## begin Selection
# SunStar Gifts 2008 Halloween Catalogs



## prestonjjrtr (Sep 5, 2004)

Hi everyone, 

In the past we were able to access the Sunstar gifts Halloween catalogs and someone on Halloweenforum.com had the ID and password or public URL so that we could access them. 

This year it seems that they have 2 Halloween catalogs one for decorations and one for animations. 

Does anyone have the public link ? We tried the old link and it doesn't work. 

Here is the website URL:

http://www.sunstargifts.com/

Here is the public link that doesn't work anymo:

http://www.sunstargifts.com/public_html/halloween.htm

Thanks !


----------



## Empress Nightshade (Jul 6, 2004)

Yeah. I went back and did a search here for the website and you're right -- no good. The only thing I can think to do is to call them. Here's their info:

360 W 132nd St
Los Angeles, CA , 90061-1106 
Phone: 310-366-7578


----------



## a witch from canada (Jul 13, 2005)
## end Selection
## begin Stored data
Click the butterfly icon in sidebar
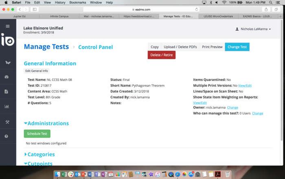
## end Stored data
### Required work
1. Print the passage of the Halloween catalog thread between "## Empress Nightshade" and "(Jul 13, 2005)", inclusive.
2. Pick up the Halloween catalog thread where it ends and write what comes next.

### Final results
1.
## Empress Nightshade (Jul 6, 2004)

Yeah. I went back and did a search here for the website and you're right -- no good. The only thing I can think to do is to call them. Here's their info:

360 W 132nd St
Los Angeles, CA , 90061-1106 
Phone: 310-366-7578


----------



## a witch from canada (Jul 13, 2005)

2.
yes they have 2 halloween catalogs and some neat props in both from what i saw in the past , but general public cant access them anymore , i think business like that should let the catalogs public for viewing and have a search or reference page of what compagnies will have their items on halloween for those that want certain props from the catalog like many compagny do.


----------



## Dalloween (Jun 25, 2006)

I'll have to pick up their catalogs at Transworld.  Only 4 more weeks!!!!

Jim


----------



## dd_richart1 (Aug 9, 2014)

Does anyone have sunstar catalogs from 2014 and older? Thanks. For Halloween


----------



## Big Mouth Billy Bass (Oct 26, 2015)

dd_richart1 said:


> Does anyone have sunstar catalogs from 2014 and older? Thanks. For Halloween


Well, I have a 2016 Sunstar Halloween Catalog.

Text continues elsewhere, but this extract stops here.